Lakshmi Madhavan on Kasavu, diamonds, and her collaboration with De Beers
The textile artist talks about what two of nature's most ancient materials have always had in common.

First presented in Frieze London, Voyage Through the Diamond Realm, an immersive experience presented by De Beers, comes to India as a meditation on time, material, and the extraordinary artistry of nature itself. For centuries, diamonds have held a singular place in human history—from ancient myths to modern rituals, they have endured as symbols of celebration, strength, truth, and love. Revered not only for their beauty but for what that beauty means, they are among nature's oldest storytellers, carrying a living legacy across generations and geographies.
For its India presentation, De Beers brings that idea into conversation with Lakshmi Madhavan, whose practice is rooted in Kasavu, Kerala’s traditional gold handwoven textile, made in collaboration with the weaving community of Balaramapuram.
Bazaar India caught up with Madhavan ahead of her presentation at India Art Fair 2026. Here are the excerpts:
Harper’s Bazaar: Could you walk us through your creative process for this installation—how did you translate the geological and cosmic journey of natural diamonds into a dialogue with Kasavu textiles?
Lakshmi Madhavan: At the surface level, yes, most people would say they have nothing in common. But once I started speaking with the De Beers team and really understanding the journey of the diamond, I felt like there's such a natural synergy between the two materials. Both are shaped by nature, both are shaped by time, both are shaped by human intervention. And for me as an artist, the body has always been a strong focus in my work. Even the Kasavu cloth I work with—it really gets its meaning in conjunction with the body. Their meaning is only activated because of an intimacy with the human body. That felt like a very real entry point.
Both materials are on this constant journey from their rawest form to what they finally become, which is a huge process of transformation and continuity. At its base, it's really about matter—and how matter acquires meaning and metaphor through touch, care, time, ritual, identity.
HB: The Kasavu panels and the diamond portal—they don't actually touch each other in the installation. Can you talk about that choice?
LM: Yes, and that was very intentional. The final installation is quite sublime and ephemeral. The Kasavu panels are there, the diamond portal is there, and they're in conversation through light and shadow play. It's not obvious, it's not forced. They both stand singularly, and yet in their own way, they're casting onto each other, talking to each other. There's only this specific moment when you see the shadows interacting and coming together — and then they go back to being their own. I really enjoyed working within that restraint.
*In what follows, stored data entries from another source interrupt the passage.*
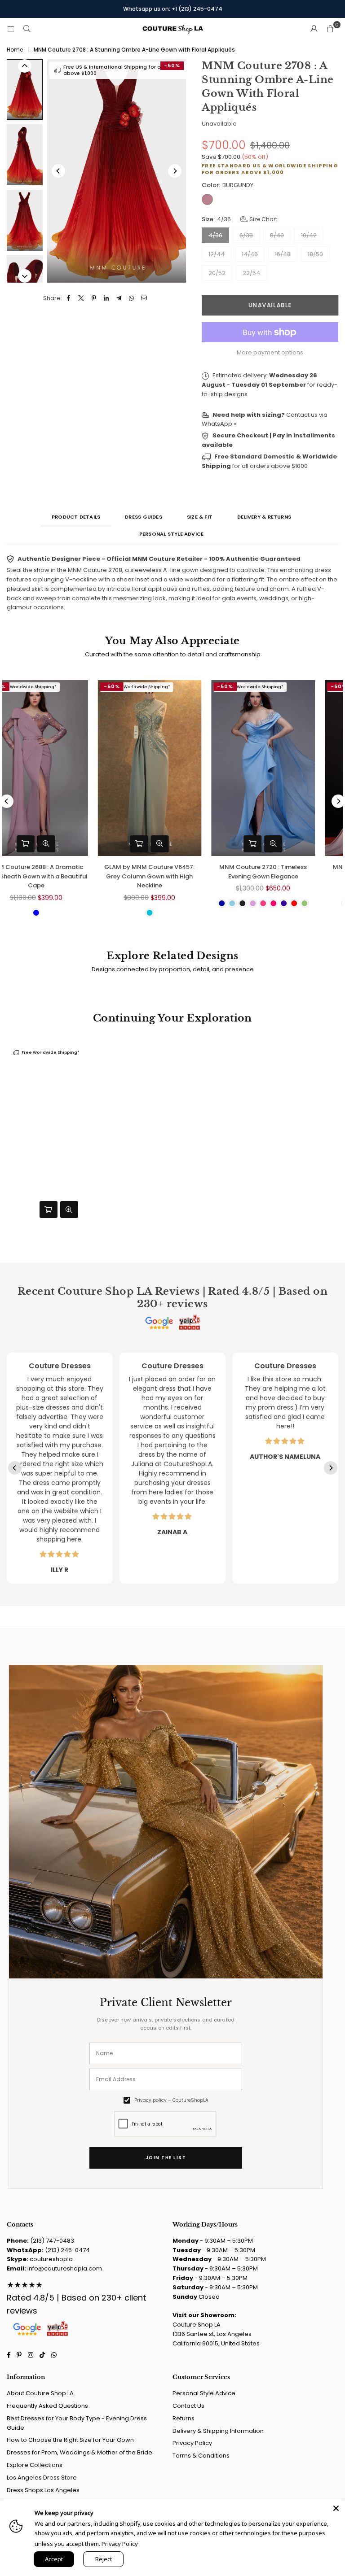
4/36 (215, 235)
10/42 (309, 235)
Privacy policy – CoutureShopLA (171, 2100)
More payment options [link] (270, 352)
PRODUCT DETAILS (76, 516)
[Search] (27, 29)
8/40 (277, 235)
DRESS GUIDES (143, 516)
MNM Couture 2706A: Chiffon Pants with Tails (59, 872)
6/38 (246, 235)
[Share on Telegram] (119, 298)
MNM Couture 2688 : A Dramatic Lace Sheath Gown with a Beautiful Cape (286, 876)
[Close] (336, 2508)
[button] (330, 29)
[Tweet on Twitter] (81, 298)
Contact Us (188, 2405)
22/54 (251, 273)
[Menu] (11, 29)
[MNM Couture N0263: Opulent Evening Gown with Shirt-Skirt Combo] (173, 768)
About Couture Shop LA (40, 2393)
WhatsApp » (219, 423)
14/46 (250, 254)
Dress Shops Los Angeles (43, 2490)
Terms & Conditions (201, 2455)
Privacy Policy (192, 2443)
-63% (248, 686)
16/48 (283, 254)
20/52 (217, 273)
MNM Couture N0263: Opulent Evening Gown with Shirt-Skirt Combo (172, 876)
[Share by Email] (144, 298)
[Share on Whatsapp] (131, 298)
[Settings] (314, 29)
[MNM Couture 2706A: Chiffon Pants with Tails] (59, 768)
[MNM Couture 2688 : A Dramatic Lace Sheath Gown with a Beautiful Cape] (286, 768)
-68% (135, 686)
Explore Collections (34, 2465)
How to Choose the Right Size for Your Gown (70, 2440)
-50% (172, 65)
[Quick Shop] (276, 843)
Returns (183, 2418)
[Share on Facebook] (69, 298)
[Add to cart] (49, 1209)
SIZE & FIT (199, 516)
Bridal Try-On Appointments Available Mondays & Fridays (173, 9)
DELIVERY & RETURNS (264, 516)
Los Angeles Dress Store (42, 2477)
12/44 (216, 254)
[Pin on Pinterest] (94, 298)
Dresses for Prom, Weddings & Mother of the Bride (79, 2452)
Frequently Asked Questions (47, 2405)
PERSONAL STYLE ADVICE (171, 533)
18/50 (315, 254)
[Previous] (58, 171)
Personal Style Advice (203, 2393)
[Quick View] (297, 843)
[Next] (174, 171)
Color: (227, 185)
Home (15, 50)
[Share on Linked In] (106, 298)
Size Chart (262, 219)
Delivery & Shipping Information (218, 2431)
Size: (239, 219)
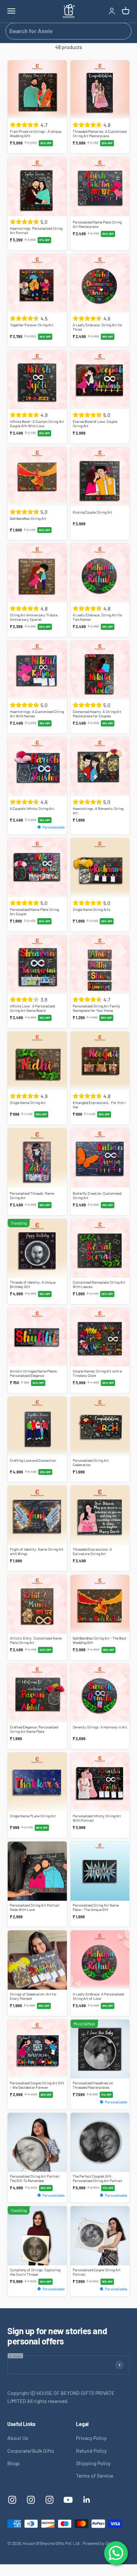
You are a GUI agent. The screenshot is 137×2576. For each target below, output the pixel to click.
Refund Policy (91, 2451)
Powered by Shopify (101, 2543)
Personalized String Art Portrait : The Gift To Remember (35, 2178)
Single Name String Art (28, 1102)
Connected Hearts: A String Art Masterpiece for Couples (97, 713)
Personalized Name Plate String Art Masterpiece (97, 224)
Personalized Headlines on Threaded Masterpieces (93, 2085)
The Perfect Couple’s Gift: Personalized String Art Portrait (97, 2178)
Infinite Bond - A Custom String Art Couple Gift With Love (37, 423)
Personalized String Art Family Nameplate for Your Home (96, 1008)
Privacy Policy (91, 2438)
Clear (123, 30)
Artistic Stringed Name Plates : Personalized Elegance (34, 1373)
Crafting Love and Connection (33, 1460)
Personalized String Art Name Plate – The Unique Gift (96, 1907)
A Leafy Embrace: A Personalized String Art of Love (98, 1996)
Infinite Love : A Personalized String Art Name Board (32, 1008)
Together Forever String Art (31, 325)
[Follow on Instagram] (12, 2500)
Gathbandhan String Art (28, 518)
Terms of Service (94, 2475)
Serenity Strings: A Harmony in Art (100, 1727)
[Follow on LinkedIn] (87, 2500)
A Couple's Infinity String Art (32, 808)
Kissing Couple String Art (92, 512)
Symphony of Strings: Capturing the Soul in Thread (35, 2272)
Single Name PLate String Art (33, 1816)
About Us (17, 2438)
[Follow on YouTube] (68, 2500)
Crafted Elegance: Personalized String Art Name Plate (34, 1729)
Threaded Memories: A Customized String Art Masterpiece (99, 133)
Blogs (13, 2463)
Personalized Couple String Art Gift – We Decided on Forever (37, 2085)
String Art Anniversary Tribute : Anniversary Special (34, 617)
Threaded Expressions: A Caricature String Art (92, 1551)
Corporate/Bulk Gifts (30, 2451)
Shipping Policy (93, 2463)
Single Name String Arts (91, 909)
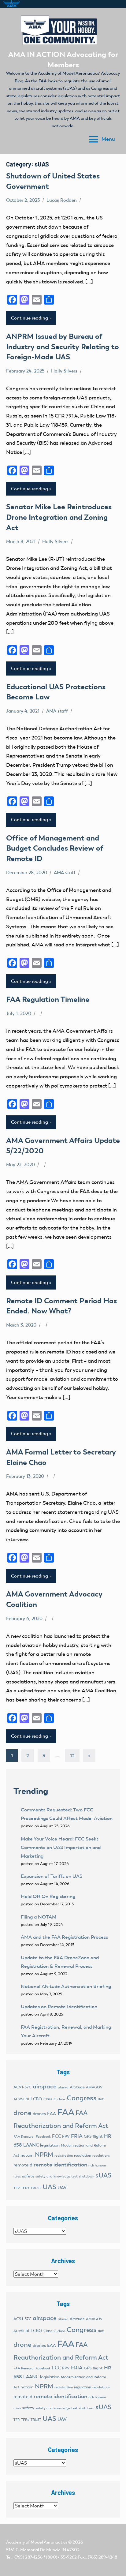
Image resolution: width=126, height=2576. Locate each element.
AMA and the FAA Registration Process (64, 1937)
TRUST (36, 2188)
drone (22, 2113)
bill (28, 2099)
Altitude (77, 2087)
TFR (16, 2188)
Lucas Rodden (61, 200)
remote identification (60, 2164)
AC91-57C (22, 2087)
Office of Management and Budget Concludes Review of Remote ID (54, 848)
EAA (51, 2113)
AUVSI (18, 2099)
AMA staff (57, 711)
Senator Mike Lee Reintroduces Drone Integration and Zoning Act (59, 517)
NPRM (44, 2154)
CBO (37, 2099)
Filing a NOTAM (38, 1917)
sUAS (103, 2175)
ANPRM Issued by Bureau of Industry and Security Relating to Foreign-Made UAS (62, 346)
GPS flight (93, 2136)
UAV (62, 2187)
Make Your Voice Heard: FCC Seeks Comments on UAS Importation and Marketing (61, 1847)
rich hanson (97, 2165)
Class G (49, 2099)
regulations (101, 2156)
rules (17, 2176)
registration (63, 2156)
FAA (65, 2111)
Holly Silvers (64, 371)
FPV (66, 2136)
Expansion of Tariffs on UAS (51, 1876)
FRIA (77, 2136)
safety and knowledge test (56, 2176)
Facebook (43, 2137)
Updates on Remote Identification (59, 2006)
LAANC (31, 2145)
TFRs (25, 2188)
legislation (50, 2145)
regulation (82, 2155)
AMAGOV (94, 2087)
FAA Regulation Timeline (47, 999)
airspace (45, 2086)
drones (39, 2113)
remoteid (22, 2165)
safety (28, 2176)
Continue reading (29, 318)
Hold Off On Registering (48, 1896)
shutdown (86, 2176)
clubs (61, 2099)
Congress (82, 2098)
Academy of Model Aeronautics (36, 2542)
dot (101, 2099)
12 (72, 1755)
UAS (49, 2187)
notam (27, 2155)
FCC (56, 2136)
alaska (63, 2087)
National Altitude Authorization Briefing (66, 1986)
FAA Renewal (24, 2137)
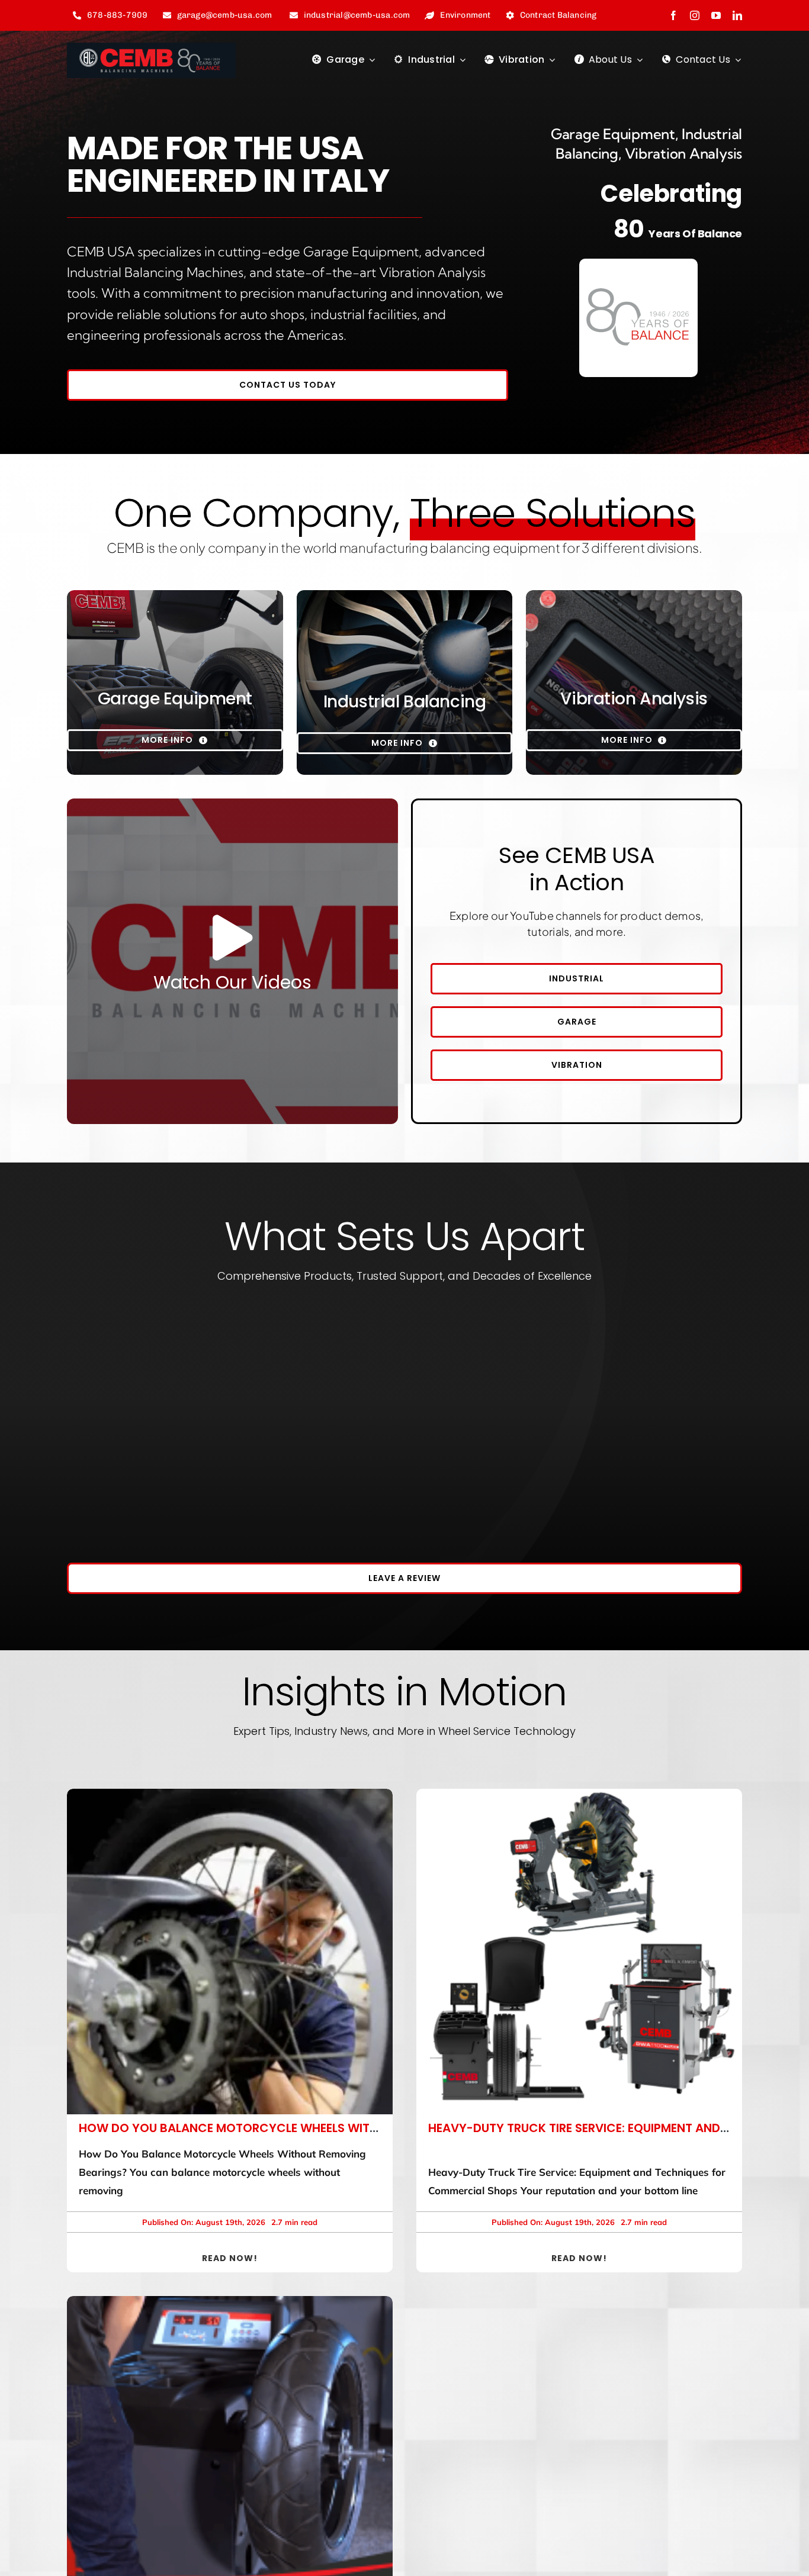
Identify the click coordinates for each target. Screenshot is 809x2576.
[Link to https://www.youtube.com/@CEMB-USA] (232, 938)
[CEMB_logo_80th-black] (151, 47)
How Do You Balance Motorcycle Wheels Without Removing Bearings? (306, 2128)
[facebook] (673, 15)
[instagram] (694, 15)
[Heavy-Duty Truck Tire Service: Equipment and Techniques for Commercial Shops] (579, 1951)
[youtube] (716, 15)
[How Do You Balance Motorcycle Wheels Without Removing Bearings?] (230, 1951)
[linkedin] (737, 15)
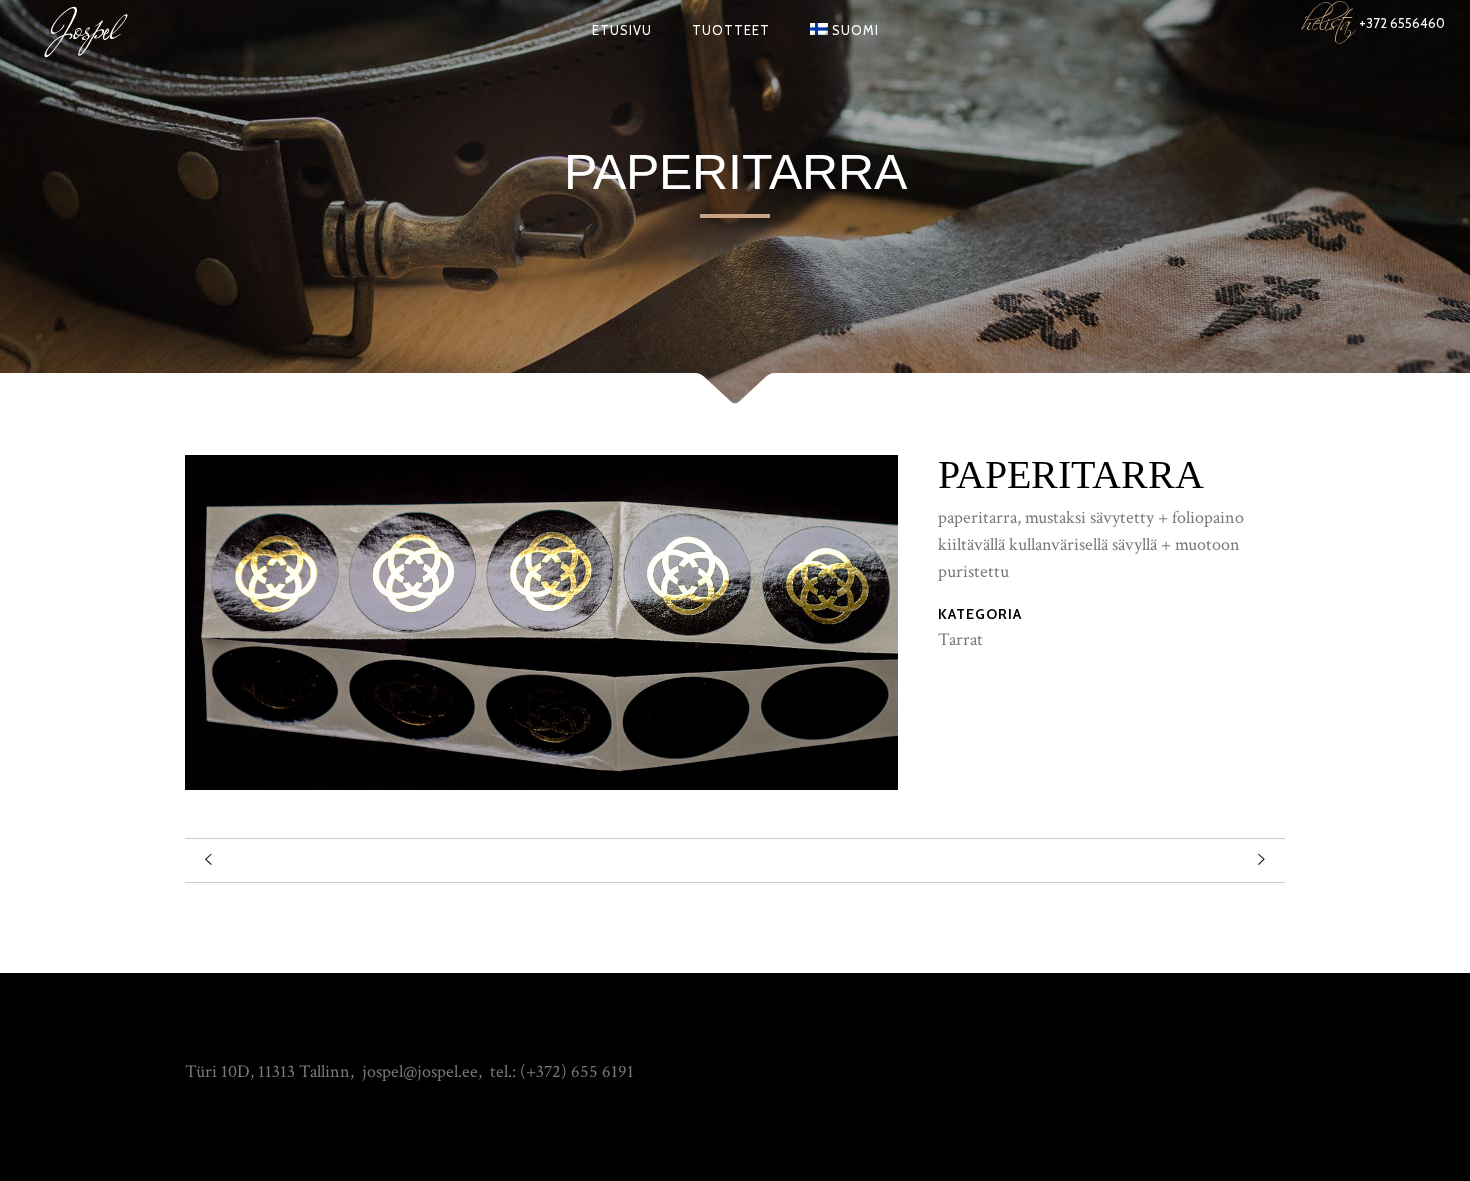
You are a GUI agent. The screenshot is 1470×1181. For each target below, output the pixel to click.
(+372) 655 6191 (577, 1071)
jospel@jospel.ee (420, 1071)
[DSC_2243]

HB: You've described Kasavu as the wearable counterpart to the natural diamond. In what ways do both carry the weight of time, pressure, and human hands?
LM: The story of both materials only exists because they've been given cultural meaning. And that meaning arrives because they're in conjunction with the body. But then there's the question — which body? Whose body? The making body, the wearing body, the buying body, the selling body, the geopolitical body. The synergy is there in the time—one geological, one human. So the installation became about the compression and expansion of time. And the way I distilled that was through shadow and light.
There's only this specific moment when you see the shadows of the diamond portal and the Kasavu panels interacting and coming together—and then they separate again, back into being their own singular things. That felt very right. An ephemeral meeting of two very different timescales.
And even within the Diamond Portal, there are string beads made from ostrich eggshells by a community in Botswana. So it really becomes a story of communities and hands across the world.
HB: The work frames adornment as a fundamental human instinct. How does that bigger story feel personal to you?
LM: It's something I work very closely with. Kasavu specifically is a very powerful marker of the body, in terms of who could wear it, and how you could wear it. Historically, it could not be worn by a lower-caste person. Only an upper-caste person could wear it all the way to the ankle. You could look at someone in Kasavu and almost immediately identify who they were — their gender, their caste, their community. So it's this material that's a potent marker of identity.
And adornment fits right there. Even between two people meeting for the first time, before a word is spoken, you've already formed some judgment based on how someone is dressed. What I wear becomes my first signal to you of who I am. In the larger spectrum of us as a species, it's a very basic impulse. As an artist, it's a very interesting space to be in—to ask what is jewellery, what is ornamentation, what is the articulation of my own body and identity through these materials.
HB: You've been working with the Balaramapuram weaving community for years. How central are they to this work?
LM: Without the community, this artwork simply would not exist. I'm not from the community. This is a two-hundred-year-old intergenerational weaving community—they're the only ones who carry the oral history, the skill, the knowledge of continuing this tradition. I can't even weave. So it's me, in conjunction with this community, that the cloth comes into being. I usually conceive the ideas, then I work with my weavers to understand what's possible on the loom. They guide me heavily on the technical side. What I'm very conscious of is that even though I'm the one conceiving the artwork, it is their voice, their skill, their language, their livelihood—and that has to be front and centre when I'm making work.